Material shown:
☆ ☆ ☆ ☆ ☆

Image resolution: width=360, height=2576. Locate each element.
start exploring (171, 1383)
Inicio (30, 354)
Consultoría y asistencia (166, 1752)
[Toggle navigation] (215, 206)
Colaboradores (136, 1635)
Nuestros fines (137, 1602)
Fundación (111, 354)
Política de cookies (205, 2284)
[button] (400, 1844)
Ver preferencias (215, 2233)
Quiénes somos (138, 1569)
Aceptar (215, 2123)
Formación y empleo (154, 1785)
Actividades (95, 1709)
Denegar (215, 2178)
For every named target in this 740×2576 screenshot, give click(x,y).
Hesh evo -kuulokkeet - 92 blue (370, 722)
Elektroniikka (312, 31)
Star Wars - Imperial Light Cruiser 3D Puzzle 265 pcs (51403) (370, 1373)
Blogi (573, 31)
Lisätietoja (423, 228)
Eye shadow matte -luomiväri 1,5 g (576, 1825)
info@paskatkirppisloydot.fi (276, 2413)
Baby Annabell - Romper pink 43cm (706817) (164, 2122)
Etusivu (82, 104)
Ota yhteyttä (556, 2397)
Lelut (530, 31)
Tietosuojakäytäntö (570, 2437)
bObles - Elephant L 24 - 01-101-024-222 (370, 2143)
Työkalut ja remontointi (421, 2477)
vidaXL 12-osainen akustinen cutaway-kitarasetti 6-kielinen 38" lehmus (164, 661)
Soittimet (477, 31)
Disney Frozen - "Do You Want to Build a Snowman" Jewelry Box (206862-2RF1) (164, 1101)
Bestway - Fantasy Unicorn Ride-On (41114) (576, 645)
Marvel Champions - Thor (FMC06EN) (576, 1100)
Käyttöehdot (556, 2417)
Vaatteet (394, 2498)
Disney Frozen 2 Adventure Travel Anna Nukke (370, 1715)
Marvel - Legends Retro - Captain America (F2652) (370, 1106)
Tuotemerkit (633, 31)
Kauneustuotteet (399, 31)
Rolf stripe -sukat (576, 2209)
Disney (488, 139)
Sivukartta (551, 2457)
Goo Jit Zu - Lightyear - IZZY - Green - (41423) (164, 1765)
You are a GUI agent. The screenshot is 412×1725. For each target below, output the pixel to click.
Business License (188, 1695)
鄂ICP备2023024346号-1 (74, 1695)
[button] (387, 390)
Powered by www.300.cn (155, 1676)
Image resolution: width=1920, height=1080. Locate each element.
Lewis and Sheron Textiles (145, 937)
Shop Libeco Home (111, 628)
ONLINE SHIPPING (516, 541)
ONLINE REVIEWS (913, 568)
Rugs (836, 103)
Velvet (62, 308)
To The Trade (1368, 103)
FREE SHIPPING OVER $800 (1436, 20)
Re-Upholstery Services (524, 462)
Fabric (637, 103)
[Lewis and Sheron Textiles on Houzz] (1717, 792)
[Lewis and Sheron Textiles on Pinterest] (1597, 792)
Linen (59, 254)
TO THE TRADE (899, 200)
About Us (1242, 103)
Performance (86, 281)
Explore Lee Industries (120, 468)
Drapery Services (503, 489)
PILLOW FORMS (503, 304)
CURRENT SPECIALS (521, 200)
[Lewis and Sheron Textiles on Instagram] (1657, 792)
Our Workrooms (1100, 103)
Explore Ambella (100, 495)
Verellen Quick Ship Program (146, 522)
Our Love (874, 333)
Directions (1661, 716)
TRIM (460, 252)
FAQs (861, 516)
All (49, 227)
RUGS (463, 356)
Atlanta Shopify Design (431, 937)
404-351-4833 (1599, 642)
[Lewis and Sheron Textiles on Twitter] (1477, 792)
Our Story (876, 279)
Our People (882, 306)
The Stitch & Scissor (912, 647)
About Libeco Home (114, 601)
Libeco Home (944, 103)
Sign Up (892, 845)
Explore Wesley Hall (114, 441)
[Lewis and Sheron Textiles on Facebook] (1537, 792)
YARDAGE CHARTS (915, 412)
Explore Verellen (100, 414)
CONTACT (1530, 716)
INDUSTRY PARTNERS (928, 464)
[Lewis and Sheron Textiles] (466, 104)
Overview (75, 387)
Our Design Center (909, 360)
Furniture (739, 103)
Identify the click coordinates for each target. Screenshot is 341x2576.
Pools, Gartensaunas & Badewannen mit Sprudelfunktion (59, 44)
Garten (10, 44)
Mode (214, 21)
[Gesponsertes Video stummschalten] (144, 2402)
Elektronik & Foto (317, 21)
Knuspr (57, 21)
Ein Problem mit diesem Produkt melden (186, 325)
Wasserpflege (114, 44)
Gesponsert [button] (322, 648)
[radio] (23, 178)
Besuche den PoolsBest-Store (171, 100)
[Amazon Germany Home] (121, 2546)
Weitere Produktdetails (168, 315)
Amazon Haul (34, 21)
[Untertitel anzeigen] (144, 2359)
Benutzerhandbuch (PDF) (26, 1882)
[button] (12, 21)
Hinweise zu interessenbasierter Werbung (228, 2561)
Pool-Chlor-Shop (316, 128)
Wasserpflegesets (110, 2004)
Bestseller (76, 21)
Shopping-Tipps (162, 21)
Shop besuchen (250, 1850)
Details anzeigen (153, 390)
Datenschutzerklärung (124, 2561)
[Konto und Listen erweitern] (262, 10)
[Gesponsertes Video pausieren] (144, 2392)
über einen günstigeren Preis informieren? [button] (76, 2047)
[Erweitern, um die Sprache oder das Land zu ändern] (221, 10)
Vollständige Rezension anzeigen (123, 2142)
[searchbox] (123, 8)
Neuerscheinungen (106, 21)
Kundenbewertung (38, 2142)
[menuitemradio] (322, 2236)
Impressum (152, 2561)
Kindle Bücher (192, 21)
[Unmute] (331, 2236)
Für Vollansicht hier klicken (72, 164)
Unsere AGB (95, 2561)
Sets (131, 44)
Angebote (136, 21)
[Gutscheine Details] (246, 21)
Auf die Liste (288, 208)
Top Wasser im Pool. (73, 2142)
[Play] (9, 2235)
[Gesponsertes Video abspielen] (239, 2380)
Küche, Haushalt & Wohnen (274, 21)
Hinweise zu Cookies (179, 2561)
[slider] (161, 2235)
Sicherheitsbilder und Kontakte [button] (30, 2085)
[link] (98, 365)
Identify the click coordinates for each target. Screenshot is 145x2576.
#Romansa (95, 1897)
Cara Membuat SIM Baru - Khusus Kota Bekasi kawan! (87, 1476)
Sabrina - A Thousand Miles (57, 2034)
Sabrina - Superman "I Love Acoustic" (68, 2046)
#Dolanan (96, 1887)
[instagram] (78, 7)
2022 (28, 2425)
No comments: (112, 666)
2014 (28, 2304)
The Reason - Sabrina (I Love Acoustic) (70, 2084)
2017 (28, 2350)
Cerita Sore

☆ ☆ ☆ ☆ ☆

Task directions: Your answer must consist only of the lines from the start of the records above through the line with "For every named", each retyped exactly.

Result:
Image resolution: width=360, height=2576. Locate each element.
start exploring (171, 1383)
Inicio (30, 354)
Consultoría y asistencia (166, 1752)
[Toggle navigation] (215, 206)
Colaboradores (136, 1635)
Nuestros fines (137, 1602)
Fundación (111, 354)
Política de cookies (205, 2284)
[button] (400, 1844)
Ver preferencias (215, 2233)
Quiénes somos (138, 1569)
Aceptar (215, 2123)
Formación y empleo (154, 1785)
Actividades (95, 1709)
Denegar (215, 2178)
For every named target in this 740×2576 screenshot, give click(x,y).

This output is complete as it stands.